Machete Kills | D+
You’ve heard of beating a joke into the ground, but this pointlessly excessive, violent spoof-sequel takes the joke out behind the barn and bludgeons it into paste with a rusty shovel in the head.
“Machete” began as a funny little throwaway segment in director Robert Rodriquez’s half of Grindhouse (a movie that’s proven to be disposable, itself), but now that gag that has inexplicably been stretched into two feature-length films, with rapidly diminishing returns.
Ex-con turned character actor Danny Trejo plays the stoic title assassin, and he has a face resembling a gargoyle that’s been repeatedly blasted with buckshot.
That trademark ugly mug displays exactly two emotions: Grim resolve and mild alarm; though it’s very possible a hint of boredom creeped in there as well.
This time around, the mostly indestructible, blade-wielding renegade is offered citizenship and a full pardon if he can stop a crazed Mexican militant (Demian Bichir) from blowing up Washington D.C.
The snag: The baddie has the missile launch controls hardwired into to his chest, meaning Machete must keep his enemy’s heart beating, while surviving assaults from deadly drug cartels, a noose loving redneck sheriff, mercenaries, an identity shifting killer and a man-hating madam (Va-Va voom girl Sofia Vergara) with a machine gun bra, ala the Fembots.
Lurking behind all of this is a bug-eyed, scene-devouring Mel Gibson as a messianic tech mogul with a death wish and a Star Wars obsession.
There is a certain winking absurdity in the way Rodriguez has stocked the cast with seemingly every disagreeable diva, substance abuser, anti-Semitic ranter and unhinged nut job that Hollywood regularly shuns.
Assembled for one shoot, we have: Lady Gaga, Cuba Gooding, Jr., Michelle Rodriguez, Amber Heard and, billed under his birth name, Carlos Estevez —a.k.a Charlie Sheen.
I was half-expecting Katherine Heigl or Amanda Bynes to pop up, but instead got a cameo from noted Nazi cosplayer and tattoo/bondage fetishist Jesse James.

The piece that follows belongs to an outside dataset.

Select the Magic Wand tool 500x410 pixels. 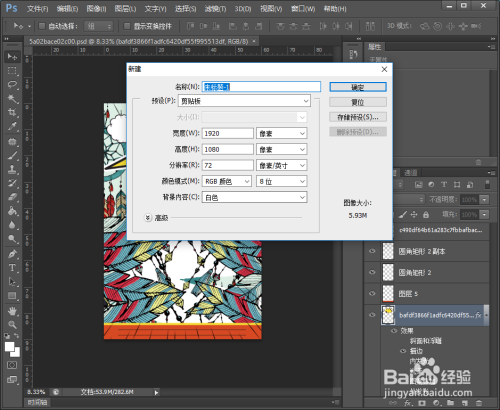[x=12, y=99]
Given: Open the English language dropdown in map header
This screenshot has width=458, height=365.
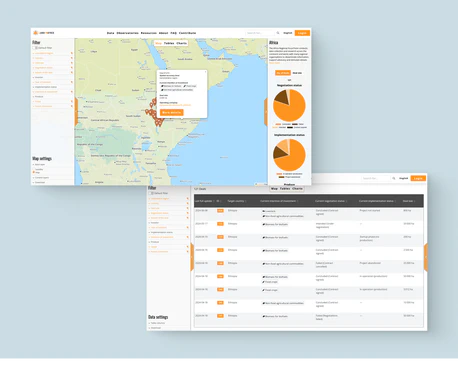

The craft service table chatter on this project must have must have been a real scream.
The problem is that this all sounds a hell of a lot more fun than it turns out to be on screen, and there is a fake trailer for the threatened next installment that is more entertaining than the whole picture.
Director Rodriguez has always had a flair for action, though it’s increasingly unclear if his love of vintage exploitation garbage is all tongue-in-cheek, or a sincere reflection of his own limitations as an artist.
There are a few scattered giggles, but more often the stockpile of bodies and splattering blood becomes wearisome, and the intentionally convoluted plot grow impossible to follow —or smile at. The acting is meant to be awful, though with this mess of a script, and some of these bargain basement performers, who could tell?
Machete Kills is in theaters now and is rated R with a running time of 107 minutes.